Repeat, exactly and alone, every line from the line that contains "[Include computed compatible" to the end of the entries.

Records from a dataset
##############################

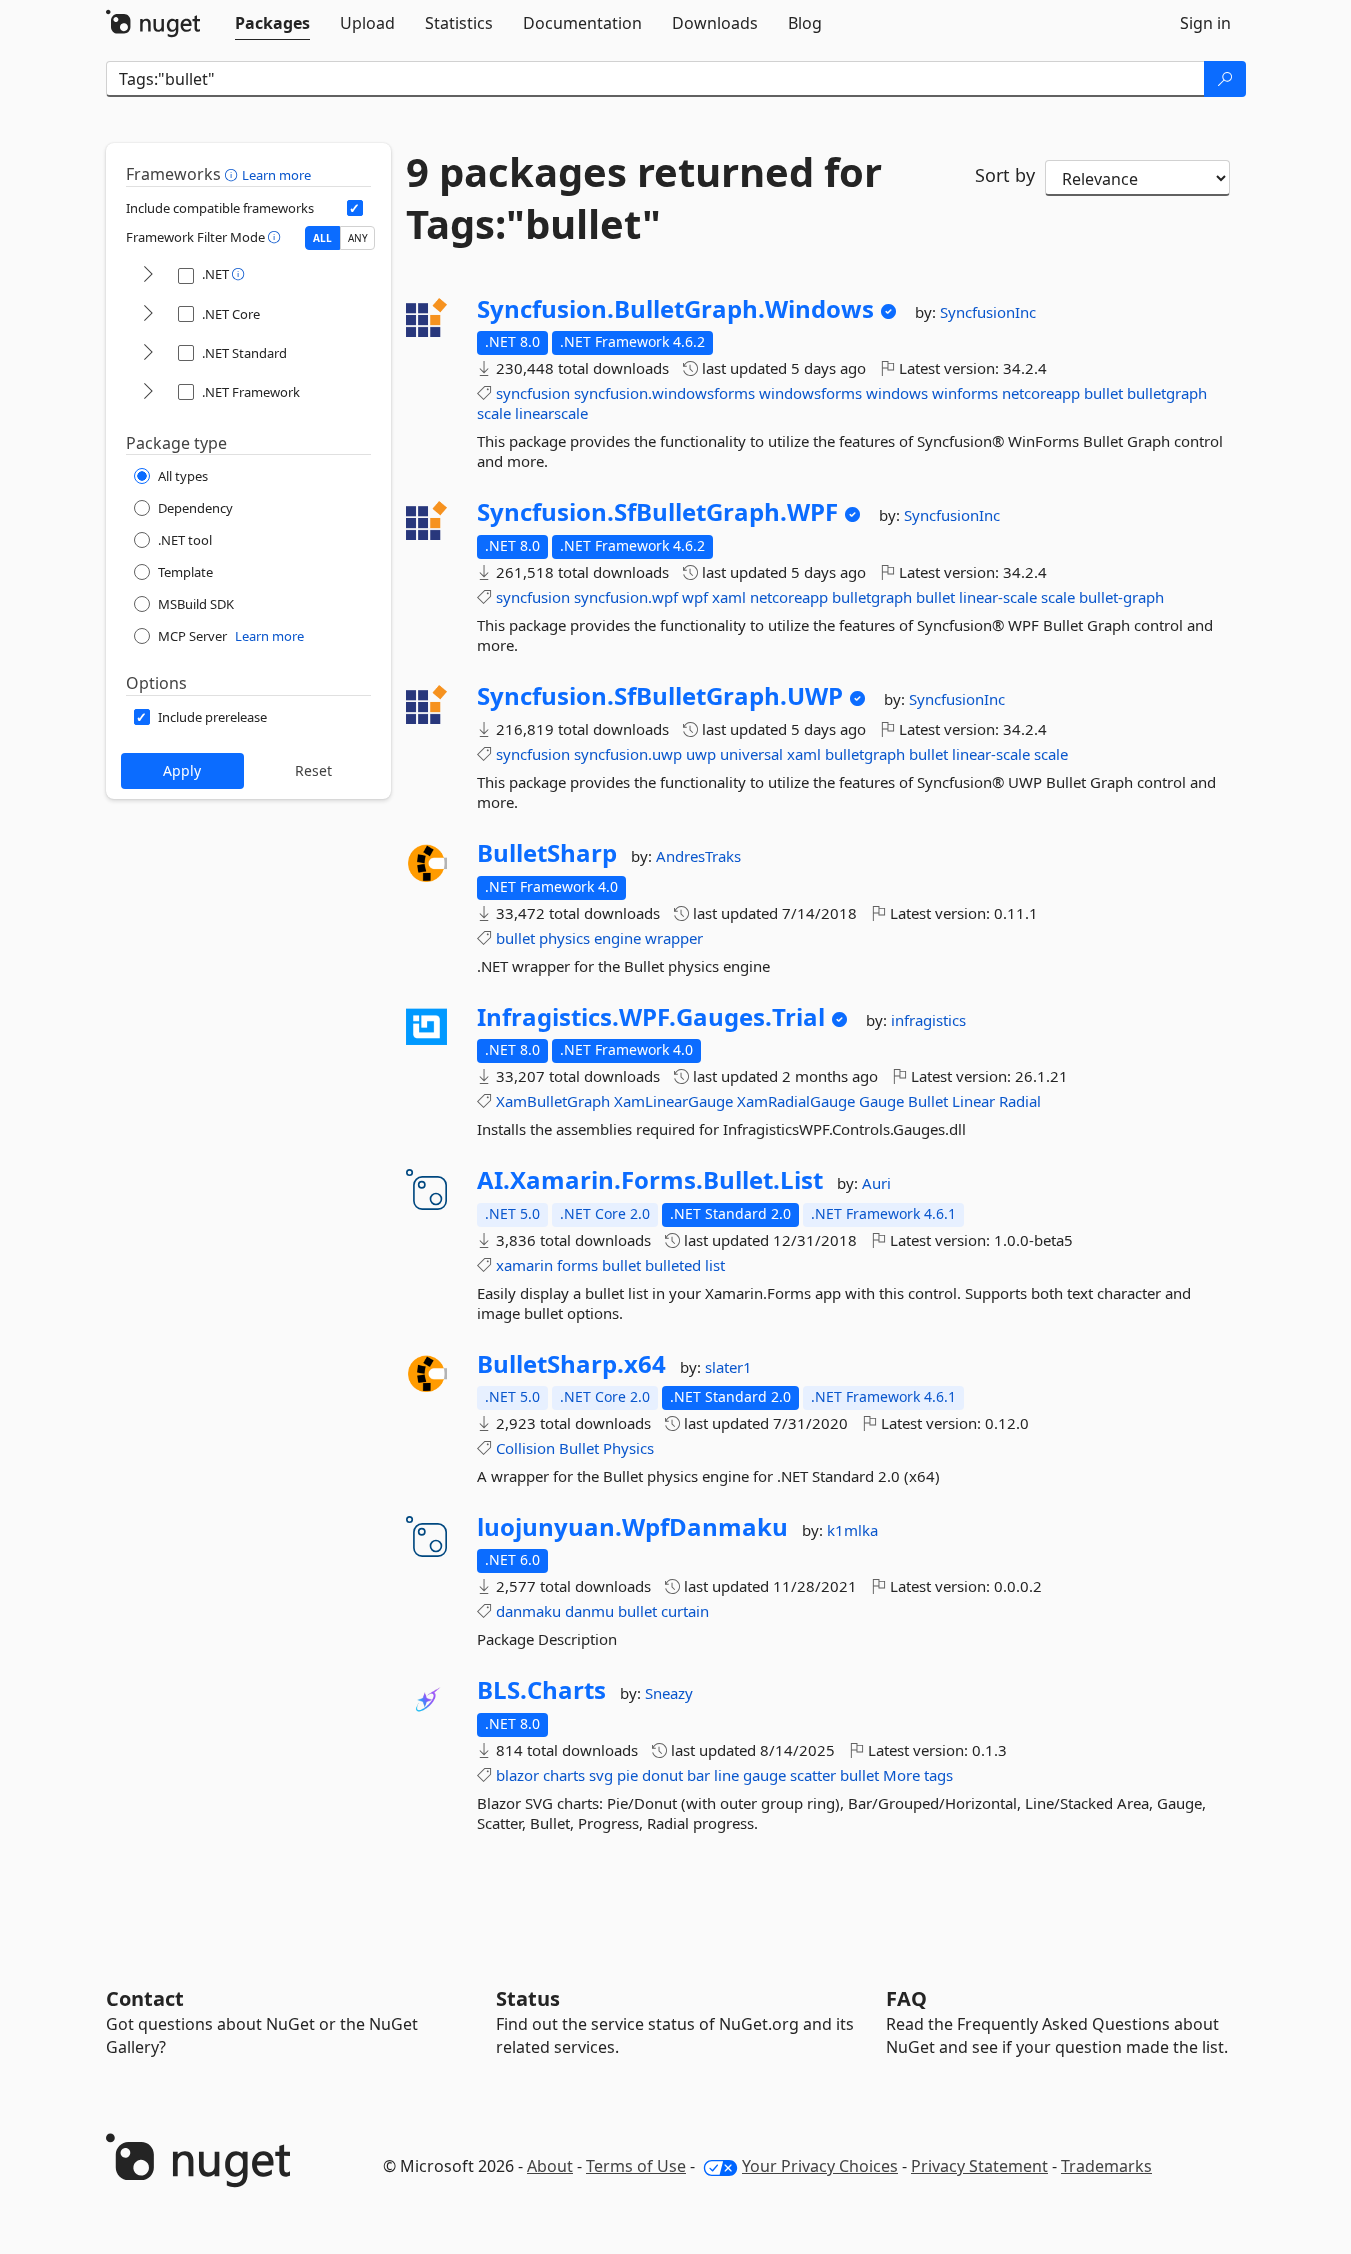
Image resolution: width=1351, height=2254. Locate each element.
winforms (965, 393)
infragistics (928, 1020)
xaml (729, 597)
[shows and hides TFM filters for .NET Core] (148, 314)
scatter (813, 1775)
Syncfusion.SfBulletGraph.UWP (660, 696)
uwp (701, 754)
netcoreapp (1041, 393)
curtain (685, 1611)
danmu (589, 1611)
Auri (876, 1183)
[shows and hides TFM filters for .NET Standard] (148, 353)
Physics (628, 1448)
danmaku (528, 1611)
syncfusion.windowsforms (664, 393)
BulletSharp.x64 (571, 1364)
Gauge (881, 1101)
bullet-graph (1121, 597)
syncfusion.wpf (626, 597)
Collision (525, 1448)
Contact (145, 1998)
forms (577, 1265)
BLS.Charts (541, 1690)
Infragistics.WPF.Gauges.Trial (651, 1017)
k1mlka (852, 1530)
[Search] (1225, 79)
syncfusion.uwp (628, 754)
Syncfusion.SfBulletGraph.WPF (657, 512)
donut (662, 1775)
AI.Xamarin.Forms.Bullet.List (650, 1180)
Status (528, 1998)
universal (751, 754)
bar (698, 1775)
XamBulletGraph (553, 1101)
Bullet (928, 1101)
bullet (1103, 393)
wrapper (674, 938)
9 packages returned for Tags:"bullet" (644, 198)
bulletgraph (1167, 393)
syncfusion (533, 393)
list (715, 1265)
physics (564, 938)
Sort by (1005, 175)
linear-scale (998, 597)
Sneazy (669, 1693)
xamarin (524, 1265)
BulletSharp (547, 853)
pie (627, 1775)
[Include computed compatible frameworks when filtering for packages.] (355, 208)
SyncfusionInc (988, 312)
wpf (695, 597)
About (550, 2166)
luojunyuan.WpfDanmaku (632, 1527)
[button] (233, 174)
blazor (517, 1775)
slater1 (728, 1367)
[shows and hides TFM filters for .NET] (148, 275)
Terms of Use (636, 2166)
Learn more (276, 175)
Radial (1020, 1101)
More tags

##############################

RESPONSE FOR THIS EXERCISE
[Include computed compatible frameworks when filtering for packages.] (355, 208)
SyncfusionInc (988, 312)
wpf (695, 597)
About (550, 2166)
luojunyuan.WpfDanmaku (632, 1527)
[button] (233, 174)
blazor (517, 1775)
slater1 (728, 1367)
[shows and hides TFM filters for .NET] (148, 275)
Terms of Use (636, 2166)
Learn more (276, 175)
Radial (1020, 1101)
More tags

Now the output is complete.